I'm out of ideas! Maybe it's a simple mistake, or maybe there's some CF card incompatibility issue I just don't know about. Has anybody put a CF card in an OmniBook 800CT?

Thanks,

-Stu
 
With no partitions present on the card, the computer boots to a Windows 95 dos boot floppy with no problem.

After creating a partition (I've tried 1.9GB, 4GB, and 32GB), the computer will not boot. It will not boot from the floppy. The computer begins reading from the floppy drive to boot DOS, and then just sits there crashed. It will also not boot from the CF even if I've formatted it and put DOS on it (by using another PC)

[...]

I'm out of ideas! Maybe it's a simple mistake, or maybe there's some CF card incompatibility issue I just don't know about. Has anybody put a CF card in an OmniBook 800CT?

Hi Stu!

I'm late with my answer, but I encountered the same problem.
Does DOS hang after "Starting MS-DOS..."?
Then it's related to the CF card's disk geometry (cylinders, heads, sectors).
You can workaround that, by installing a Disk Drive Overlay (DDO). Either Ontrack Disk Manager or EZ-Drive. See my thread at https://www.bttr-software.de/forum/board_entry.php?id=16538.
I was also successful by formatting the CF card with Rufus. This will make the card FAT32 and install a basic FreeDOS kernel.
 
I've had little to no luck using the dual CF adapters. Get a single CF adapter and try that with your CF's. I've also used M.2 to IDE adapters for larger HDD replacements. Don't forget to use the BIOS to define the proper settings for your CF card.
 
I've had little to no luck using the dual CF adapters. Get a single CF adapter and try that with your CF's. I've also used M.2 to IDE adapters for larger HDD replacements.

These adapters don't have any "intelligence" AFAIK, so problems can only be "electrical".

Don't forget to use the BIOS to define the proper settings for your CF card.

You can't for the 800CT. It just does autodetect or nothing.
 
44 pin DOMs are *not* the same animals as desktop IDE DOMs, they are not the droids you’re looking for.
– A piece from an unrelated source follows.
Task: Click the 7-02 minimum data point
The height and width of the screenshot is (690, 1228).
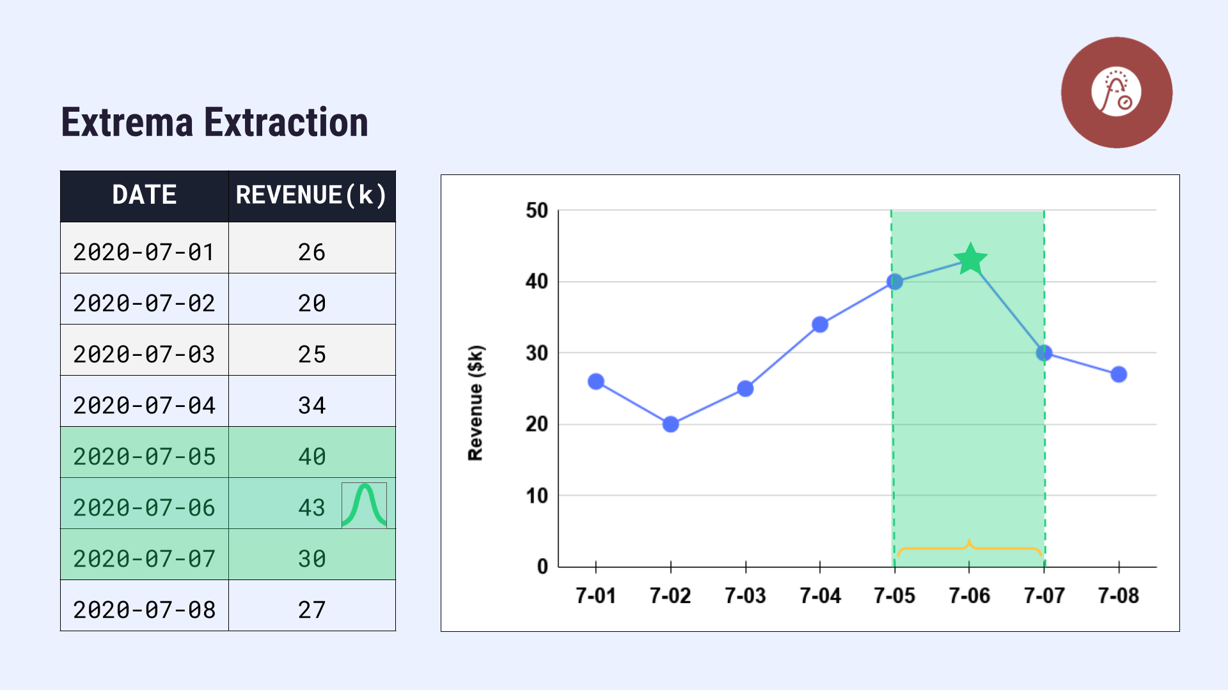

The most common style doesn’t fit a standard laptop.

Look for a laptop PATA-SD adapter if you want a less cranky alternative to CF. I’ve had great luck with them and they cost under $10.
 
Look for a laptop PATA-SD adapter if you want a less cranky alternative to CF. I’ve had great luck with them and they cost under $10.
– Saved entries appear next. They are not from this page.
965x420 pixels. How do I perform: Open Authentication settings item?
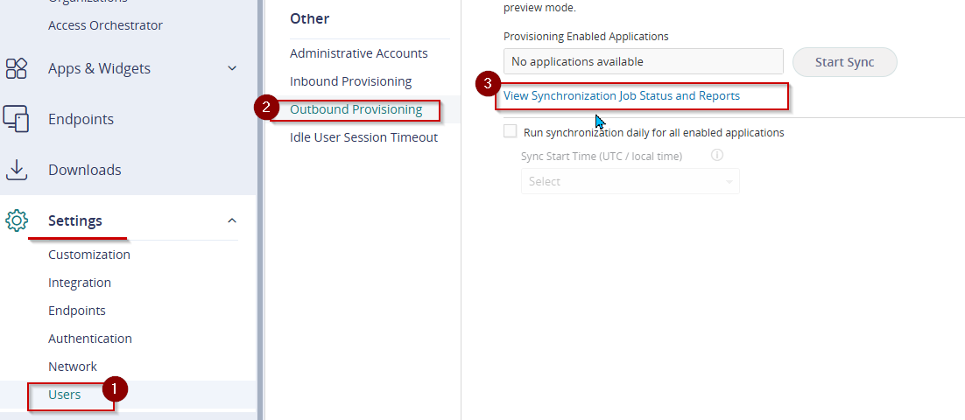pos(90,339)
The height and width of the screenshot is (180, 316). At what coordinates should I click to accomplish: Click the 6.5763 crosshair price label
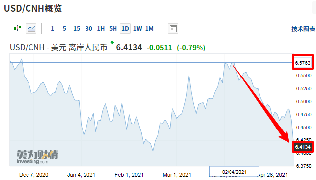[303, 63]
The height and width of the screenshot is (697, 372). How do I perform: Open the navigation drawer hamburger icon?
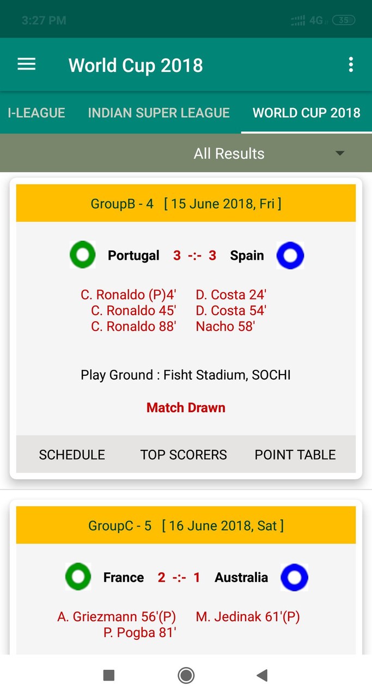pyautogui.click(x=26, y=64)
Could you post a link, some pics, or a description of your adapter and your SD card(s), please?
I've already read a lot about shabby non-working China-stuff.
 
This is the exact Amazon link for the adapter I've bought twice. Visually identical adapters are as cheap as $8 BIN on eBay, my guess is they're all churned out of the same factory, I just used Prime because, you know, easy.
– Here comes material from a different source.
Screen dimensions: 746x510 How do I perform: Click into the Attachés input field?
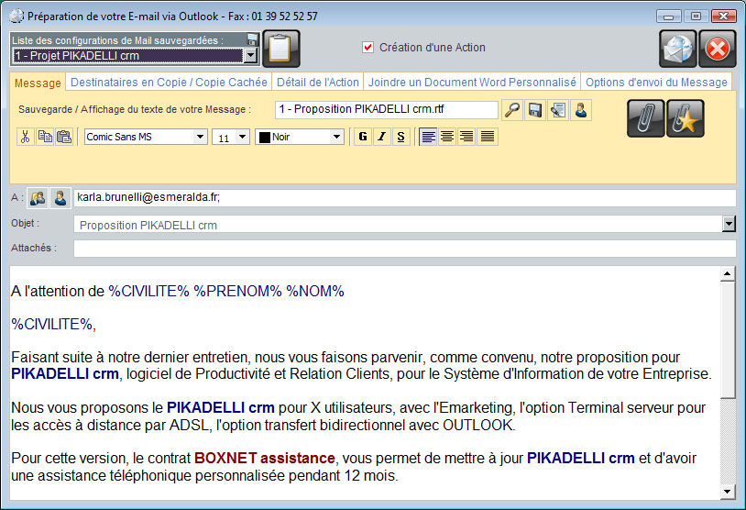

As to SD cards, I've tried both SanDisk and Samsung 64GB cards and some old "Generic" store-brand 2GB cards. On machines fast enough for it to make a difference the newer cards have significantly better write speed but they all work fine.
 
I can't speak for your laptop of course, but I used a CF card at one time or another in all of my old time boxes. The last one was a 2 GB CF in a 486DX/66, and the BIOS was able to find it. One thing that I've learned about the CF cards is that sometimes the manufacturer leaves something or another on the drive. Before you run your install routine try 'FDISK /MBR'. Good luck.
 
These adapters don't have any "intelligence" AFAIK, so problems can only be "electrical".



You can't for the 800CT. It just does autodetect or nothing.


Good to know that the 800CT does only auto detect. Regarding the dual CF's, you are correct it is electrical and not worth the time to figure out the problem when you can just purchase a single CF adapter and bypass the problem. Perhaps one day when I have more spare time than present I'd try to figure out the problem, but not today. I have a bunch of Pent1 laptops that top out a 8.1GB HDD's or smaller, unless doing an overlay, and finding old spinning drives of that size has become too expensive to pursue these days. There's also SD adapters and M2 adapters that I've used at various times for various projects. Recently, I used two 64GB M2 drives as a raid array in a Clevo P4 laptop using twin adapters so as to not use up one of my remaining 150GB IDE HDD's.